After a bit she shuts her eyes. Then she picks up the mug, messily gulps down the rest of the shot, wiping the excess on the back of her hand. I consider offering her another but that would imply she's capable of drinking more than one. I force myself to sit still, stay quiet.

“Anyway,” she says, with a sigh, “I told him.”

“When?”

“The night Nica died.”

As casually as I'm able, “After he came back from the tournament in Westerly, right?”

Her face darkens with annoyance. “He got creamed by some little Chinese kid who shouldn't have been able to hold his racket bag. Do you know what that kind of early exit does to your ranking?” She shakes her head at the memory like she's trying to shake it off. Then she says, “James had already gone to bed. We'd had words because, well, because he'd been traveling to New York quite a lot, staying over. He said he was working on a deal with a couple of venture capitalists who specialized in something or other—information technology, I think it was. I don't know. Maybe that's what he was doing. But I felt he'd been away from home too much. And I asked—demanded, really—that he not go in that weekend. I wanted him to spend it with me. He got mad. Took one of my Ambien. Went upstairs.”

So Mr. Amory's alibi holds up. Could be Jamie's does too. Could be Jamie just has a different one than I thought—at home in Avon instead of in a hotel in Westerly. “You didn't go upstairs with Mr. Amory?”

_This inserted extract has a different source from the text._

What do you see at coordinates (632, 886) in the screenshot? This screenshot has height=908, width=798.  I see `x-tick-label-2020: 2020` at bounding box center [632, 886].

“No, I stayed in the kitchen, drinking coffee until Jamie walked through the door, which I wasn't expecting him to do. I supposed he'd be in Westerly until Sunday's final. But there he was. He sat down in the seat you're sitting in now, as glum as glum could be. And that's when I told him. No leading up to it, no preparing him. I just—wham—let him have it.”

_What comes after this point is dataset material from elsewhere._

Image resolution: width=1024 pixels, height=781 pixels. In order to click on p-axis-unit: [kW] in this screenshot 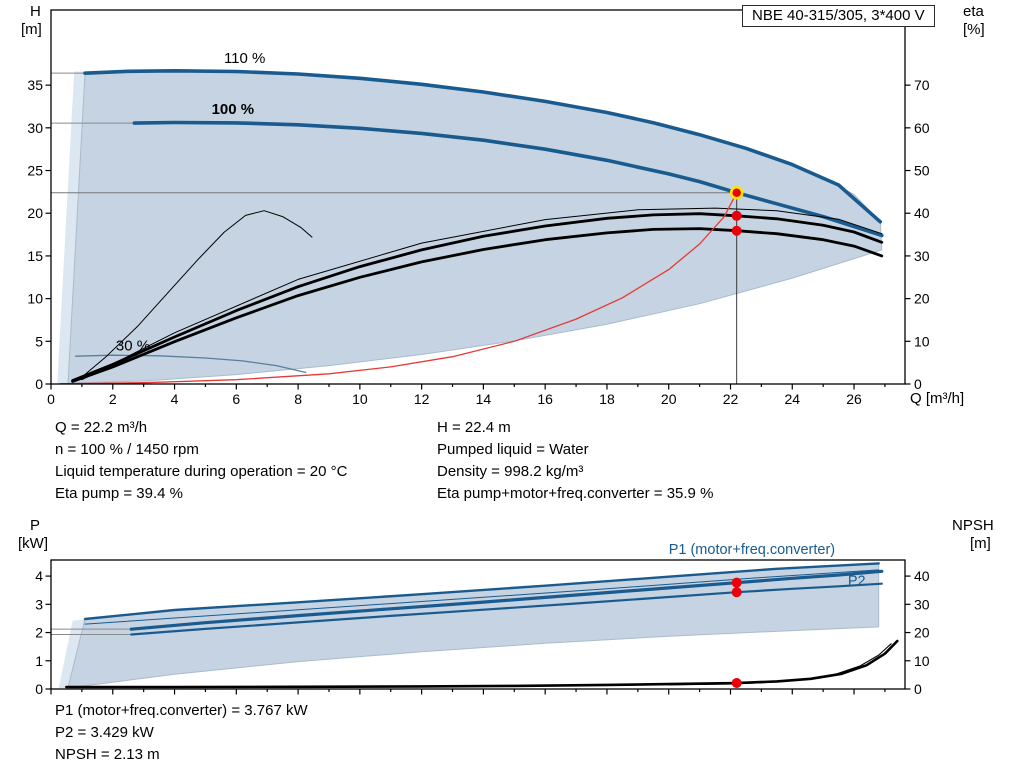, I will do `click(33, 544)`.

I can imagine the scene: Mrs. Amory half in the bag after a couple mugs of her eighty-proof coffee, furious with her husband for wanting to escape her, furious with herself for loving him too much to allow him to. Enter Jamie, equally depressed and heartbroken, hangdog, as well, from a humiliating loss. The sight must have enraged her, reminded her of her own situation, her own weaknesses, and she just blew her top completely. “How did he take it?” I ask.

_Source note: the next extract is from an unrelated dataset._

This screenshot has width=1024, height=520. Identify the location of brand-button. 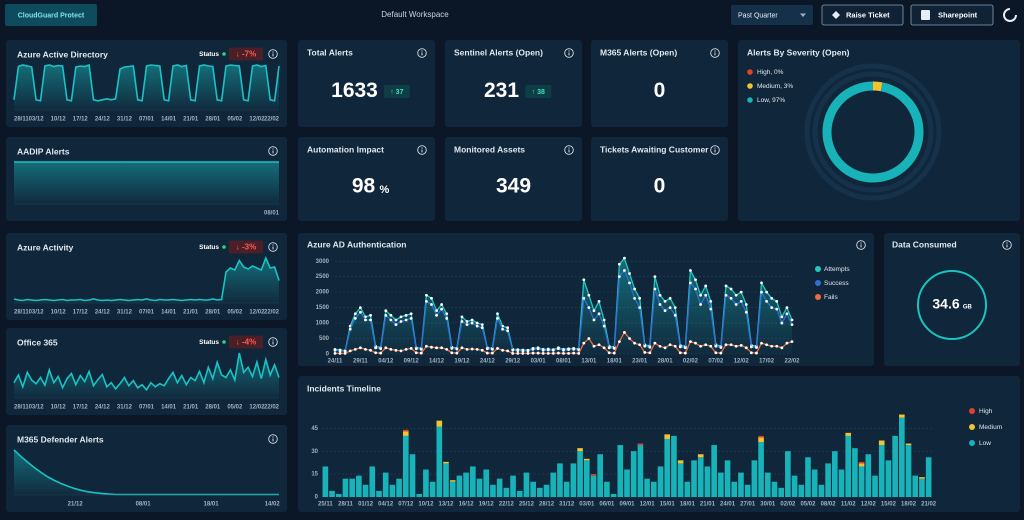
(51, 15).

Her laugh is bleak. “Not well, surprise, surprise.”

“How not well?”

“He threw that hutch over there.”

I turn to where she's pointing. “It doesn't look damaged.”

“I was able to get it repaired. Not the wineglasses inside, though.”

“What happened to them?”

“Smashed, every single one. Little shards of glass went flying and embedded themselves in my leg. I was scared of the questions they might ask at the hospital so I tweezed them out myself. Didn't do a very good job of it, I'm afraid.” She twitches back the skirt of her robe and holds up her leg. I can see small shiny-looking pink puckers, very faint, in the skin of her calf and ankle.

“What did Jamie do next?”

“He stormed out of the room. A minute later, he stormed out of the house.”

There's opportunity, I think. “He didn't say anything?”